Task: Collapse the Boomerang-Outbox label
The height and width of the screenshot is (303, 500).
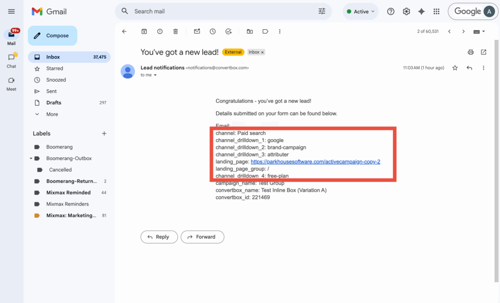Action: [31, 159]
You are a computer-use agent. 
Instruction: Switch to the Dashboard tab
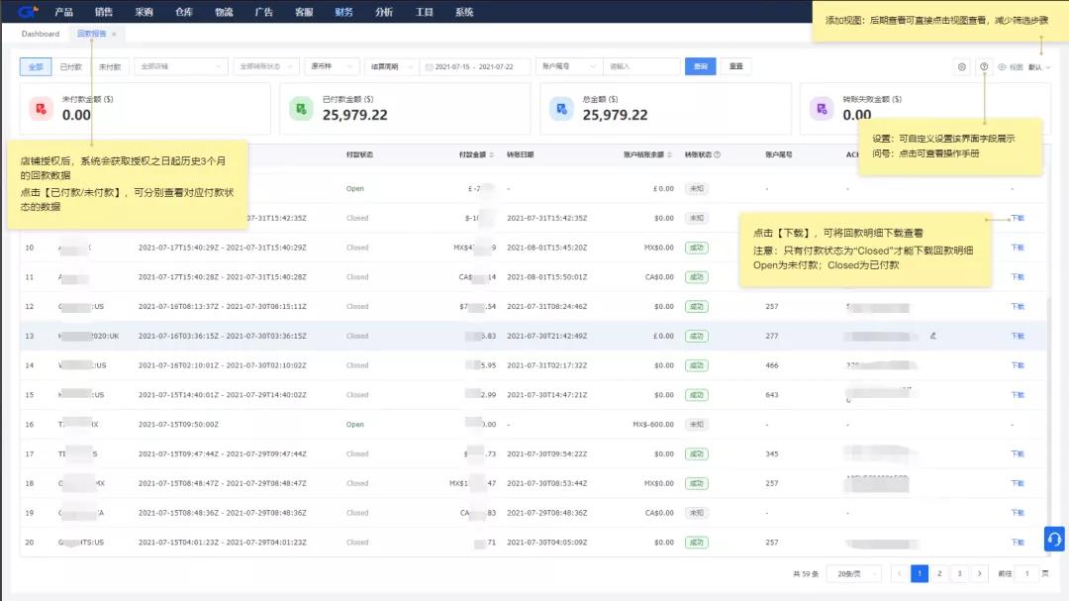[41, 34]
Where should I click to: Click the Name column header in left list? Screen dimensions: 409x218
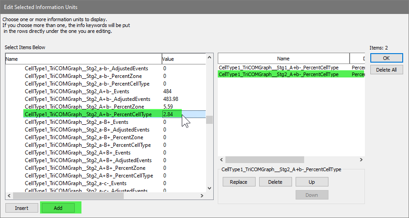point(83,59)
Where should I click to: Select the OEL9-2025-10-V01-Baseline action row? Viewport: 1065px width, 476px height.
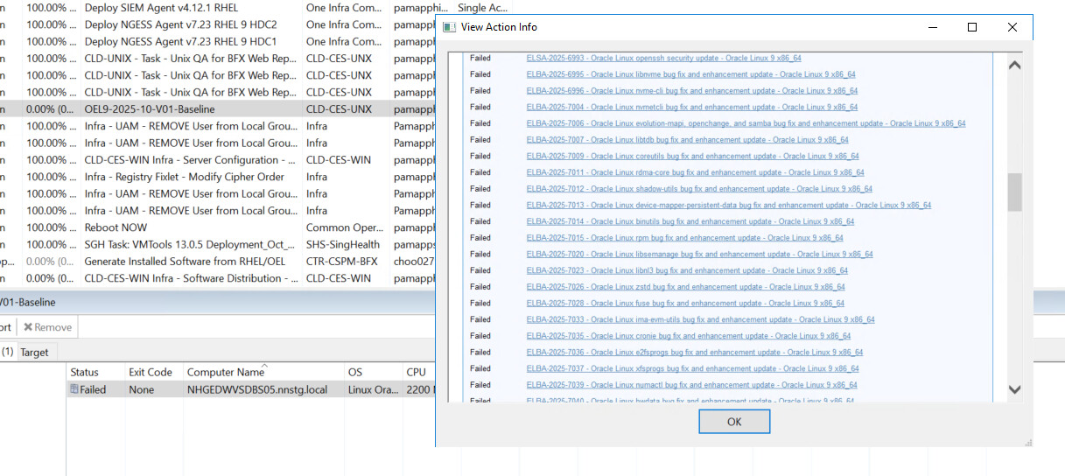coord(149,109)
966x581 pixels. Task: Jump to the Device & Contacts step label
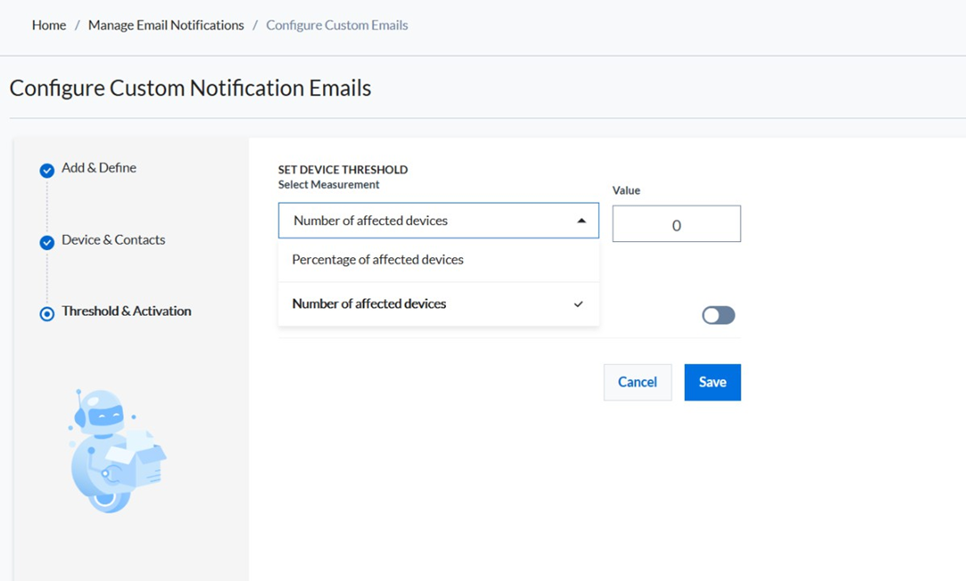(x=113, y=239)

What this task involves:
Duplicate every line of the listing above verbatim, omitting the pictures.

The completed task:
Task: Collapse the Boomerang-Outbox label
The height and width of the screenshot is (303, 500).
Action: [31, 159]
You are a computer-use agent. 
Instruction: Switch to the Dashboard tab
[41, 34]
Where should I click to: Click the Name column header in left list? Screen dimensions: 409x218
point(83,59)
Where should I click to: Select the OEL9-2025-10-V01-Baseline action row? Viewport: 1065px width, 476px height.
coord(149,109)
966x581 pixels. Task: Jump to the Device & Contacts step label
(x=113, y=239)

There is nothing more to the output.